Gorge didn't come outside. He was on the porch earlier, blasting his shotgun at some neighborhood kid who rode by on a bike wearing red. Claimed it was "a commie color." Francis heard the blast from his room while packing and thought: At least he's in good spirits.
Monique came by just as the bus pulled up. Her hair was pinned just right, lipstick red as cherries, and Chi-Chi the demon cat nestled under her arm like a ticking bomb.
"You ain't gonna write, are you?" she asked.
Francis scratched the back of his neck. "Probably not."
"Good. I'd hate to waste the time reading it."
"Thanks for the send-off."
Chi-Chi hissed, then lunged, claws out like he was storming the beaches of Normandy. Francis sidestepped and nearly fell off the curb.
The bus driver didn't wait. He never did.
Francis climbed aboard with the rattle of his single duffel bag and a mouth full of dust. As the tires rolled over gravel, Bedelia chased the bus with Timmy close behind. Michelle just waved her cigarette in slow, sarcastic circles.

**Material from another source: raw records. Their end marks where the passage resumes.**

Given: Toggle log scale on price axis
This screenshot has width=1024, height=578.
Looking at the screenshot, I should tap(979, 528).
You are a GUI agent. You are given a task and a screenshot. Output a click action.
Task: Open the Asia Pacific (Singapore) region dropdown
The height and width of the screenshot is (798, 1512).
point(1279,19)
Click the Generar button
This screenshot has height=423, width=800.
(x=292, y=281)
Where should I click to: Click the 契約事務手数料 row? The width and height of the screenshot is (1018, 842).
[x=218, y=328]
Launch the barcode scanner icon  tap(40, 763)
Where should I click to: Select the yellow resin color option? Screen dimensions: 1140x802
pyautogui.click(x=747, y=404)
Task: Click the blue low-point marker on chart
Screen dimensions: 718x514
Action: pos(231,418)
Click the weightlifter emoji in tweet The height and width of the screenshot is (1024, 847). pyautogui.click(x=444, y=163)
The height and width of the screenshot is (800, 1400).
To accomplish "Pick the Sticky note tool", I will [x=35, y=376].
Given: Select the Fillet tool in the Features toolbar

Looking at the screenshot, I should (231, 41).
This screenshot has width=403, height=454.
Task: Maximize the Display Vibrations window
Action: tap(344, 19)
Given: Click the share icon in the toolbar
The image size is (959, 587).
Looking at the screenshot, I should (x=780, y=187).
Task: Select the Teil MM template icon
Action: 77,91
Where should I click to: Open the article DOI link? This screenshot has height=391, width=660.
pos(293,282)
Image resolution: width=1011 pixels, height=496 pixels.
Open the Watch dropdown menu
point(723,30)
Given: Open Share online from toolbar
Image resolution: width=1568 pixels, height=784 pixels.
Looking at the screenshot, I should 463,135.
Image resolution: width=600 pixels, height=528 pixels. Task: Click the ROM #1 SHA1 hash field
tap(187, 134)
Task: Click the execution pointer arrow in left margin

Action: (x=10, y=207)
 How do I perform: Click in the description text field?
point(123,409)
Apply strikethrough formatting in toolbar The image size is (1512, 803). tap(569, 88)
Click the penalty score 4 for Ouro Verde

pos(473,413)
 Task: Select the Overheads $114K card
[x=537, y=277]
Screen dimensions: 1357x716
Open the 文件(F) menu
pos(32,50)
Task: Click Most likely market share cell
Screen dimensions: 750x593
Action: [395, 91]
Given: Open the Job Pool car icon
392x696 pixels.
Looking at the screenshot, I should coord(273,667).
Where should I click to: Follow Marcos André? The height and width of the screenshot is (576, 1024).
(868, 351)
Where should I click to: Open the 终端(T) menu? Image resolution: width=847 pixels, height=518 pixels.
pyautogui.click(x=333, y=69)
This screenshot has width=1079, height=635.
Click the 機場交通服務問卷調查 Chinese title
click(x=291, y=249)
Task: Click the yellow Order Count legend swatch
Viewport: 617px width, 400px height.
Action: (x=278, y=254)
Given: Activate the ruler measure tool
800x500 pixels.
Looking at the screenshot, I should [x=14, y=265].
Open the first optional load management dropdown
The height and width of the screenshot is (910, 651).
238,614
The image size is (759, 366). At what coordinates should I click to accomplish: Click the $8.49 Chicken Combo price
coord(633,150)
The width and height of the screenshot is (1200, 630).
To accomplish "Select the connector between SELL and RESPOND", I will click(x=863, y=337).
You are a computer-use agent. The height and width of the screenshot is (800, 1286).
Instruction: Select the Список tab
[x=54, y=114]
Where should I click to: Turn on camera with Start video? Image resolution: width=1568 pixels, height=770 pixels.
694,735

And through the dusty rear window, Francis could see the porch.
Could see Gorge sitting with his shotgun across his lap.
Could see his mother crossing herself and lighting a fresh cigarette.
Could see the house he never quite fit into, shrinking behind him like a bad dream being driven away.
"Yes, pa," he muttered to himself, already dreading what kind of hell awaited him on the other side of this ride.
But at least he was finally going somewhere else.